Assim como a respiração se sustenta no bom funcionamento do
aparato físico e fisiológico para acontecer da maneira plena, as dinâmicas emocional e mental encontram também grande sustentação na qualidade respiratória. Ao abrirmos o peito e ampliarmos e aprofundarmos a respiração, criamos condições favoráveis
para o desabrochar natural de conteúdos emocionais. A atenção nas sensações
do corpo, a permanência na postura, a respiração consciente e o gradual avanço
em aberturas maiores garantem um contexto de proteção e confiança. É freqüente em
aulas de abertura do peito, ou de retroflexões, alguns alunos se emocionarem durante as permanências ou no final da prática. Geralmente dizem que a aula “mexeu” em alguma coisa por dentro, ou que ficaram mais
sensíveis, mas que estão saindo melhores, mais leves e mais acordados. Lembro-me
de uma aluna que teve, durante uma permanência mais longa em “setu bandha sarvangasana”, uma profunda e espontânea catarse em que reviveu,
chorando muito, um doloroso evento da infância. O que aconteceu para que isso viesse à tona? Há muitas variáveis pessoais envolvidas em uma situação como essa, mas a abertura do tórax e o
aprofundamento da respiração, aliados à consciência do que se está fazendo, aqui,
são fundamentais para se poder chegar, tocar e cuidar do coração guardado dentro do peito.
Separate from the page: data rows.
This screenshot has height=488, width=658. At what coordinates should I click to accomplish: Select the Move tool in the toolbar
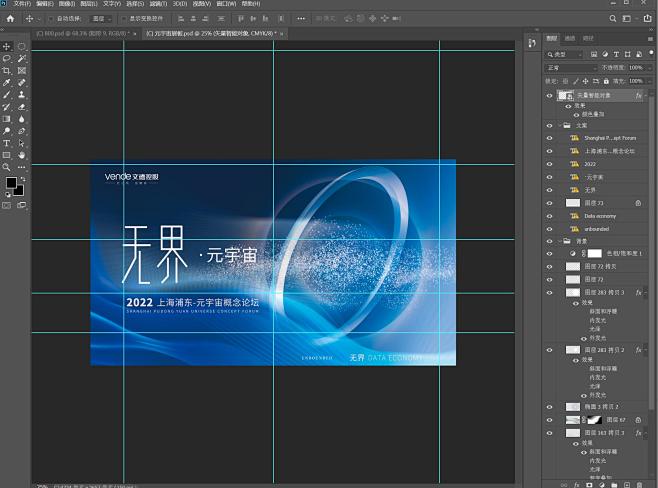tap(7, 47)

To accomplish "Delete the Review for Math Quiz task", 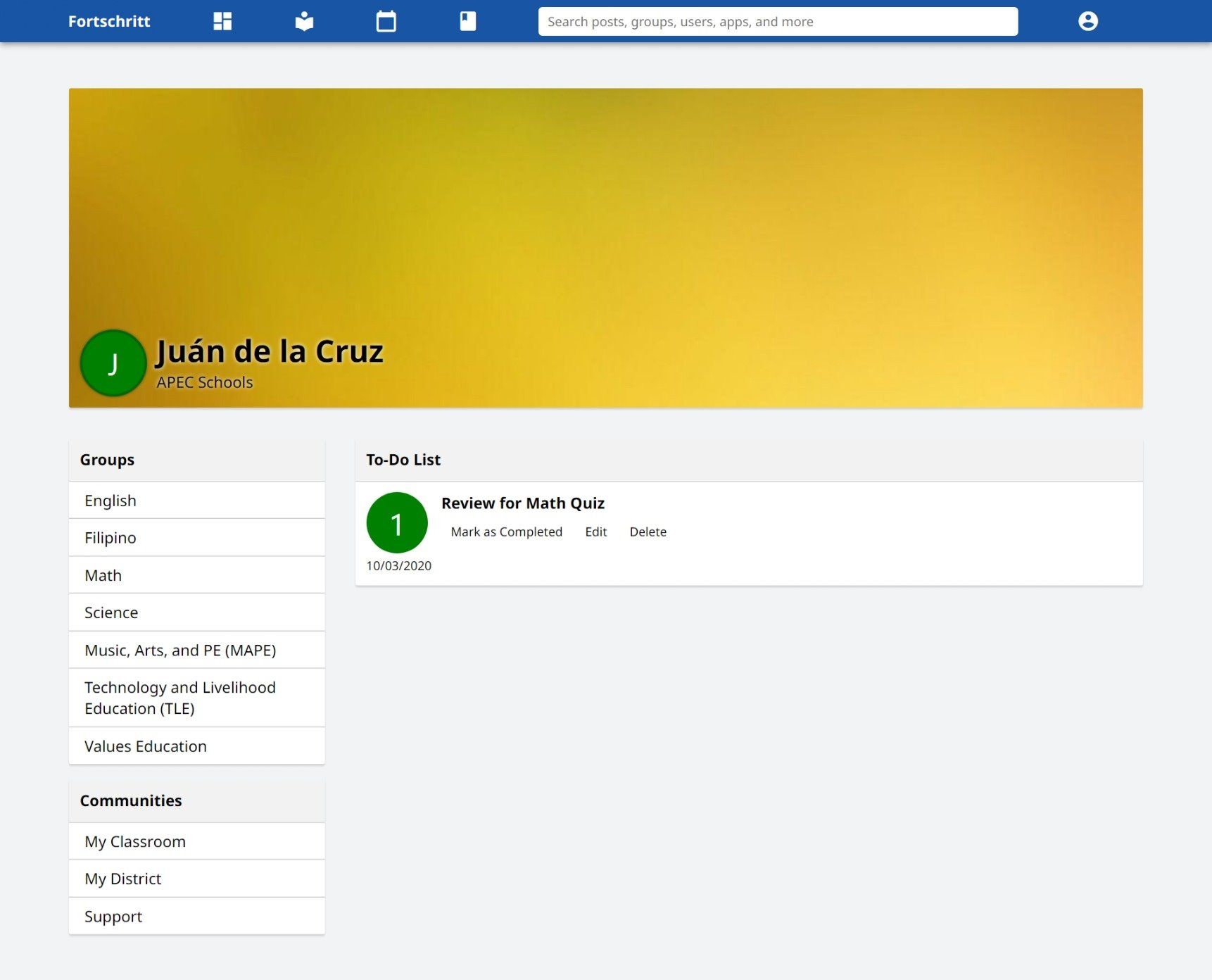I will point(648,532).
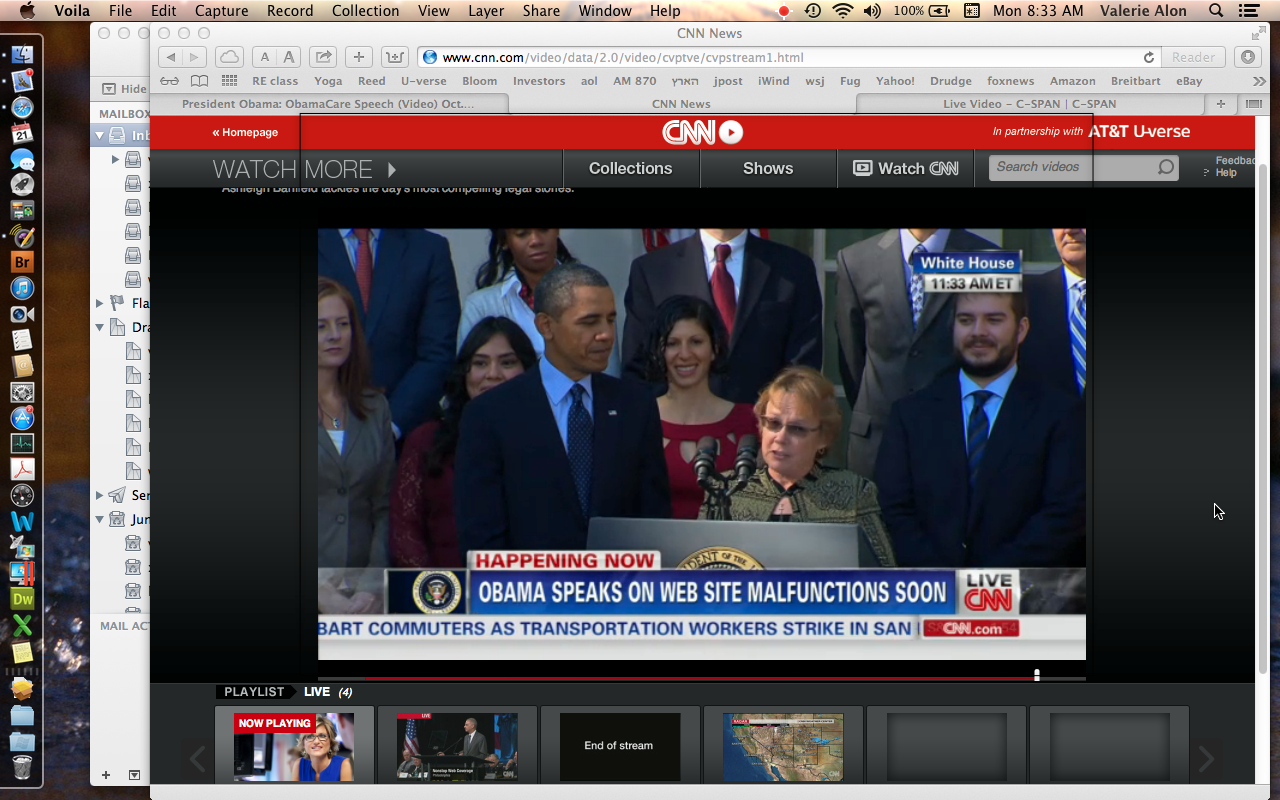Toggle Reader mode in the address bar
Screen dimensions: 1280x800
pos(1193,57)
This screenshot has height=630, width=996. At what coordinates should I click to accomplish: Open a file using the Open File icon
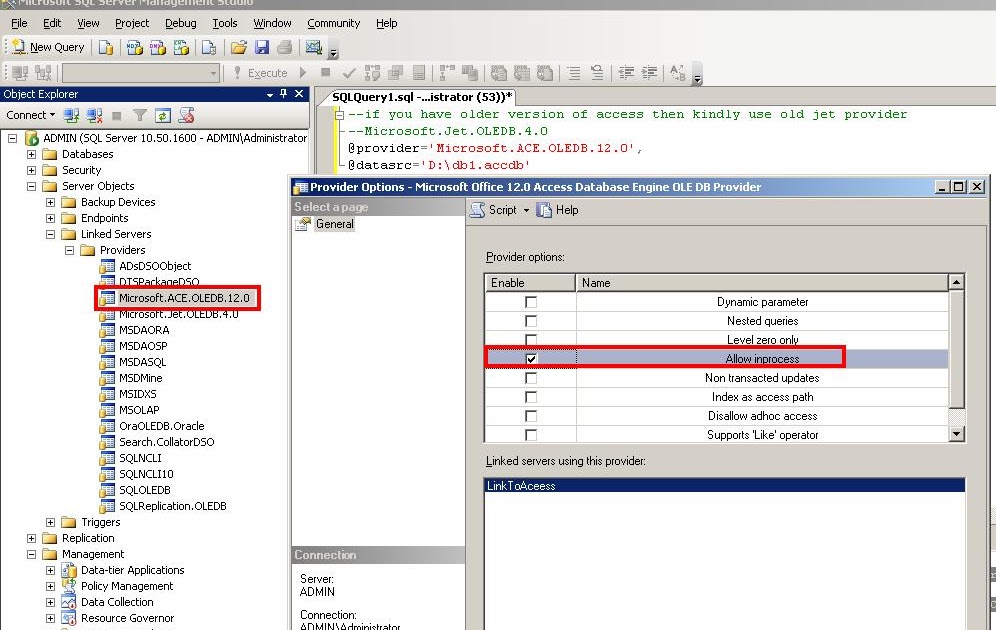[238, 47]

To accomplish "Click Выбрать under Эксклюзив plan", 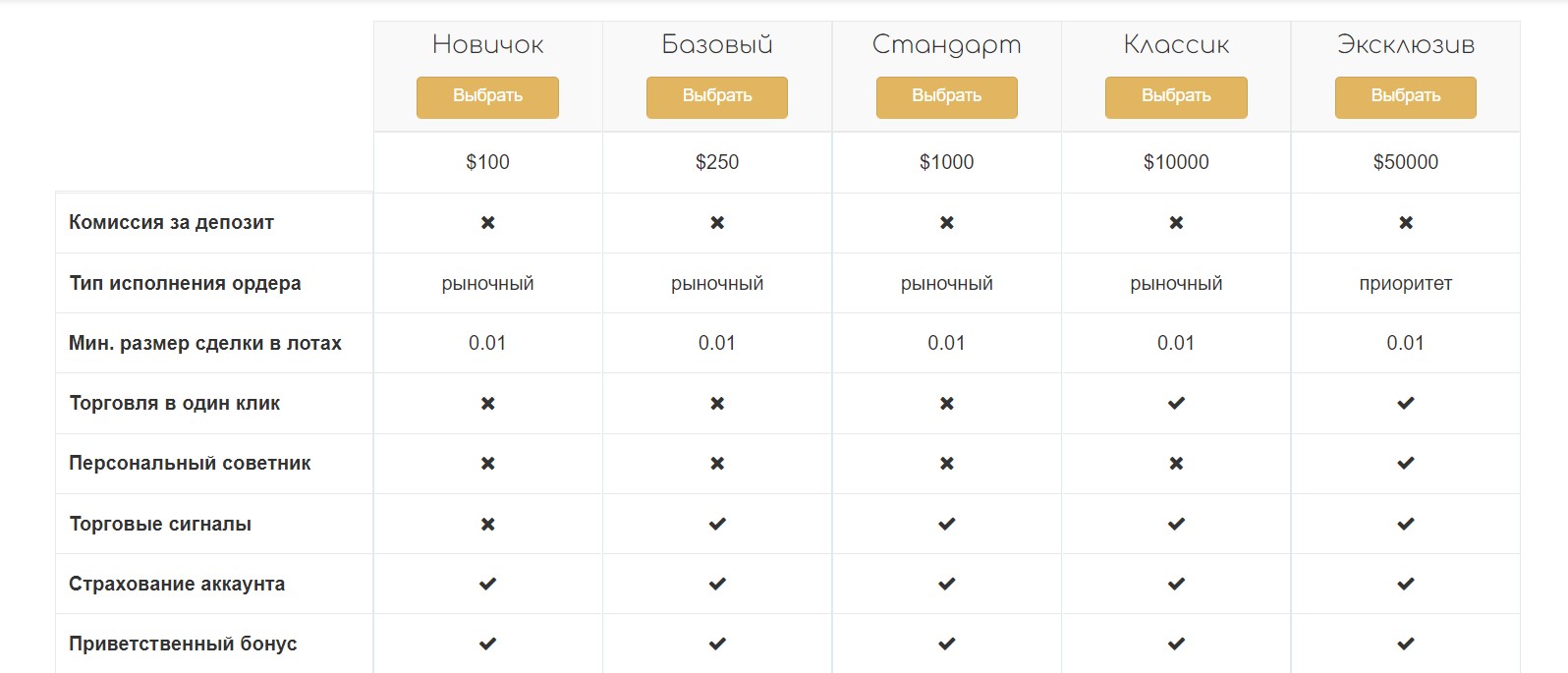I will click(x=1406, y=97).
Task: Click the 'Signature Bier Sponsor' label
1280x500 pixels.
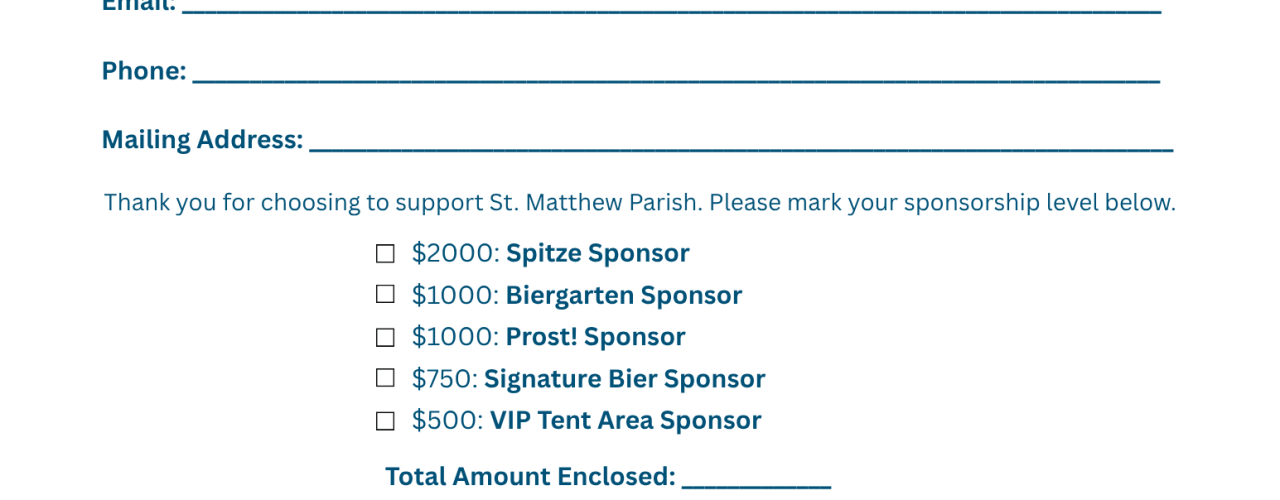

Coração que não se resume em um músculo pulsante, mas que expressa um amplo e significativo universo emocional e pessoal. Com tudo aquilo que emerge desse contato com o coração, há apenas uma regra a seguir: aceitar e acolher, sem necessidade da análise
intelectual através de explicações e interpretações.
Asanas, principalmente as retroflexões, são terapêuticos por
si só, transformam nosso corpo, reorganizam nossas dinâmicas internas, abrem
canais e trazem vitalidade e saúde, em todos os níveis e sentido. Abrir o peito
nos asanas nos ajuda a abrir o coração para quem está conosco e impede, ou protela, pelo menos, de abrirmos nosso coração para um cardiologista.